Purists, don’t fre: The Kills haven’t abandoned their lo-fi aesthetic—they’ve just made the material more direct. Every song, from the opening “Doing It to Death” to the closer, “Whirling Eye,” has a memorable hook. Like The Jesus and Mary Chain and A Place to Bury Strangers, The Kills have always written pop songs. They’ve just buried the traditional aspects of their songwriting in the rawness of the recordings.
Ash & Ice doesn’t sound polished so much as it feels celebratory. With good reason, in fact: It was only a couple years ago that Hince thought a hand injury would keep him from ever picking up a guitar again—the future of the band was in question. Hince was forced to try to learn new instruments, one-handed. Fortunately, following a series of surgeries, Hince was able to return to guitar playing. It’s a detail I didn’t know until after I had listened to the album at least a dozen times, but you can hear the euphoria in the mix.

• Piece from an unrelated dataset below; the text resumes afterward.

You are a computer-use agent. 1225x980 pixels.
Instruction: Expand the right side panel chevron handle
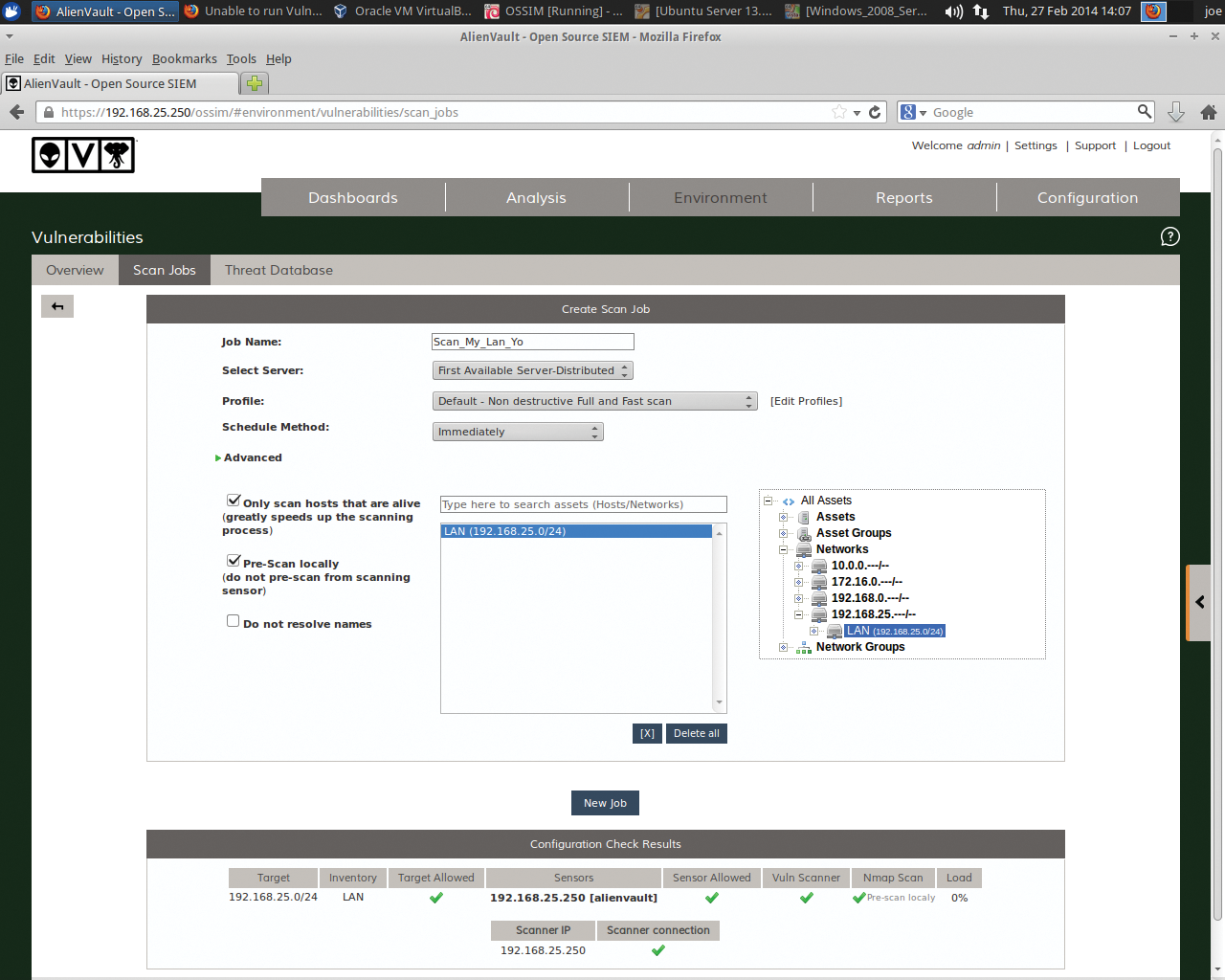click(1199, 602)
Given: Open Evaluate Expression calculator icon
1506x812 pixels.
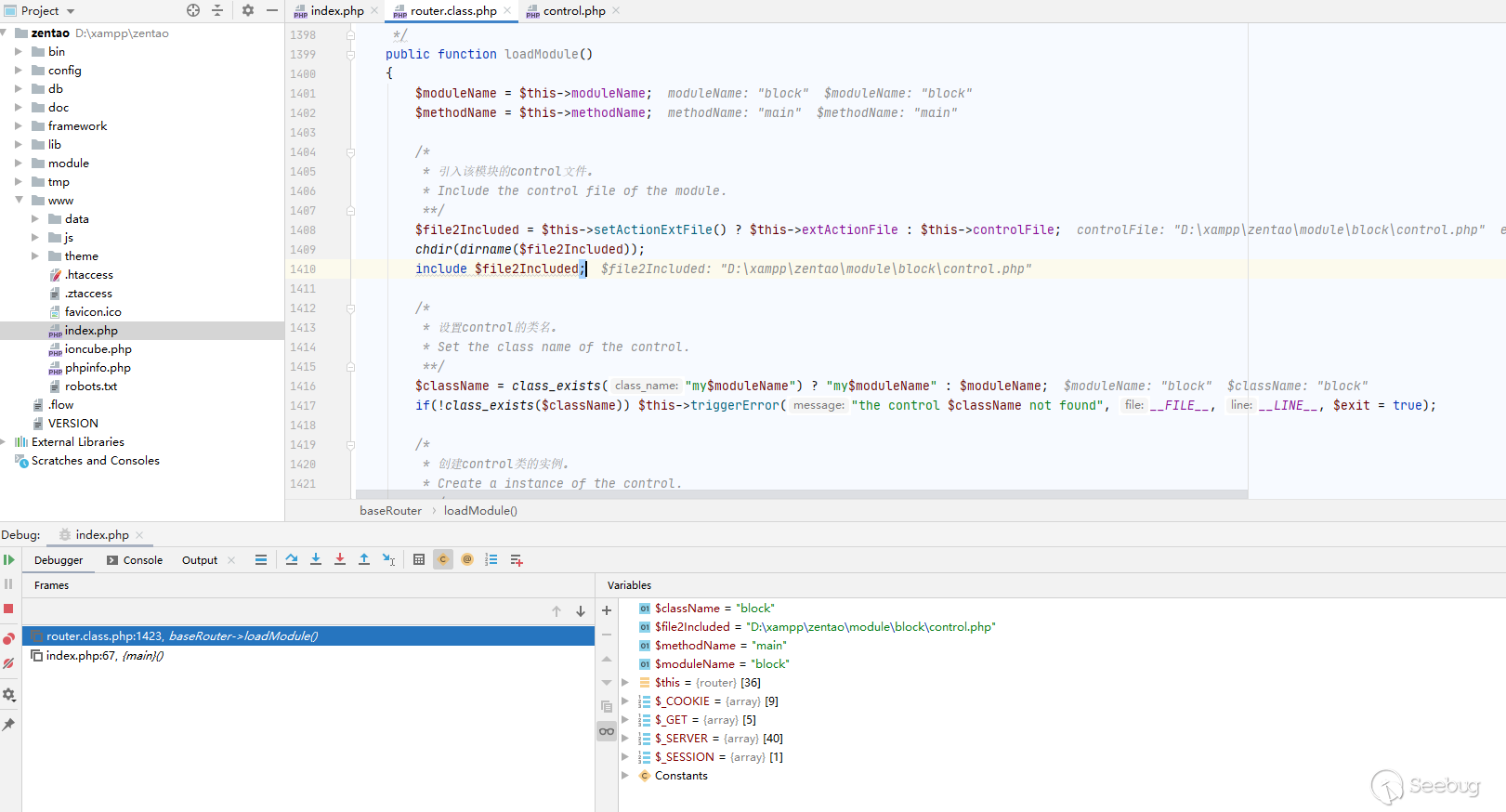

Not that Ash & Ice should be misconstrued as a happy record, particularly when it comes to the melancholy of “That Love,” a painfully on-the-nose song about a dysfunctional relationship. The track breaks up the uptempo nature of the album before pushing back into the groove of “Impossible Tracks.” The juxtaposition is a bit rough. I probably would have placed “That Love” as the album’s closing track, or at least swapped places with “Echo Home,” the album’s other slightly slower, more atmospheric track, which comes second to last. Some might suggest removing “That Love” and “Echo Home” altogether, but I think that they offer a sense of variety and depth that the album needs.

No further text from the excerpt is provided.